If you’ve ever missed a gate change or flight delay, become disoriented in a new city, misunderstood an airline staff’s instructions, or struggled through your jet lag and sleep deprivation to understand a flight attendant, you can understand why airports need hearing loops.
Traveling can be stressful for anyone, regardless of our ability to hear. For people with hearing loss, airport challenges can be magnified. Airports are often poor acoustic environments, with high ceilings, reverberation, phones ringing, luggage wheels rattling, dozens of people talking, and hard surfaces that send sounds everywhere.
Recently, several airports have invested in loops. In Rochester, New York, the loops are part of a large renovation project and are located throughout the terminal.

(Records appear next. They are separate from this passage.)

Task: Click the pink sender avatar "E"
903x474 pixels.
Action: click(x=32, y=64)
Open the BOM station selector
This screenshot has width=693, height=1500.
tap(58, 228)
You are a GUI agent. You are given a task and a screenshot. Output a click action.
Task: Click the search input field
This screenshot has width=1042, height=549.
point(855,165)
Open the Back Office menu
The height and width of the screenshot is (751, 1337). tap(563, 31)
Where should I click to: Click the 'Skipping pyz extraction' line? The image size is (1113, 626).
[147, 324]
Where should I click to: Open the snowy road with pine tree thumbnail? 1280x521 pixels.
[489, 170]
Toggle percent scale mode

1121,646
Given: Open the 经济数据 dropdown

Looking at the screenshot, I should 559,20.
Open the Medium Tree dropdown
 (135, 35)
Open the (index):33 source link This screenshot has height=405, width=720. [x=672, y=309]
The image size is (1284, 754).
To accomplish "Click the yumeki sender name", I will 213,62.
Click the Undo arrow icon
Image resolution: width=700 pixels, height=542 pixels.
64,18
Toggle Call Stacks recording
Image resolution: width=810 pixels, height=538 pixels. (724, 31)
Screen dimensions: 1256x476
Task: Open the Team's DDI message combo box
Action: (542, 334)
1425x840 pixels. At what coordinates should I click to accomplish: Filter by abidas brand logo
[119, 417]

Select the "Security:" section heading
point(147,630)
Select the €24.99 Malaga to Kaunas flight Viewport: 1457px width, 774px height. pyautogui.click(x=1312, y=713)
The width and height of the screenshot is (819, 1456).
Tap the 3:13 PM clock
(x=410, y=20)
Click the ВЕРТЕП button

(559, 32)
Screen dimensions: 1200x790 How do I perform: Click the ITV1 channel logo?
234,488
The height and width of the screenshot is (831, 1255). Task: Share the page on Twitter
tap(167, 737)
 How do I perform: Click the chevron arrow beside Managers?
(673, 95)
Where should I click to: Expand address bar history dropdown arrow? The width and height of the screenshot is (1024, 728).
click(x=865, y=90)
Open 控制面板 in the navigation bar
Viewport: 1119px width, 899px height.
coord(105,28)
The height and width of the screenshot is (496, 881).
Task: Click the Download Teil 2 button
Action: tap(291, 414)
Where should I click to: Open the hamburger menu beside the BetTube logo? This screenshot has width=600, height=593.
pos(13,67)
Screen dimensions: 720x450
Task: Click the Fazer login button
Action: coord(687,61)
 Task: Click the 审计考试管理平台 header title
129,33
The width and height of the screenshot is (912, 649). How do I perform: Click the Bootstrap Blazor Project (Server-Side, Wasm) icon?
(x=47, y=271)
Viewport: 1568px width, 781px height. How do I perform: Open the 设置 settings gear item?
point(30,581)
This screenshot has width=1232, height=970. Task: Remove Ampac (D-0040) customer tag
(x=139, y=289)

According to New Mexico hearing loop advocate Steve Frazier, several airports are installing or expanding their loops this year:
Hartsfield-Jackson in Atlanta, GA
Austin-Bergstrom, Austin, TX
Phoenix Sky Harbor
and Rochester International in Rochester, NY
“For any who are so inclined, now would be an opportune time to approach the decision makers at your local airport with a request that they consider making their terminal more accessible to those with hearing loss through the use of induction loop technology,” said Frasier.
If you’d like presentation examples, articles, and other airport loop information, send Steve Frasier an email (firstname.lastname@example.org). These documents can help you make the case to airport officials that loops are a winning, ADA-compliant way to serve travelers, visitors, and staff alike.
Other airports are looped as well, including London’s Heathrow; Gerald R. Ford International Airport in Grand Rapids, Michigan; South Bend International Airport, South Bend, Indiana; Schiphol Airport in Amsterdam; and Detroit Metropolitan Airport.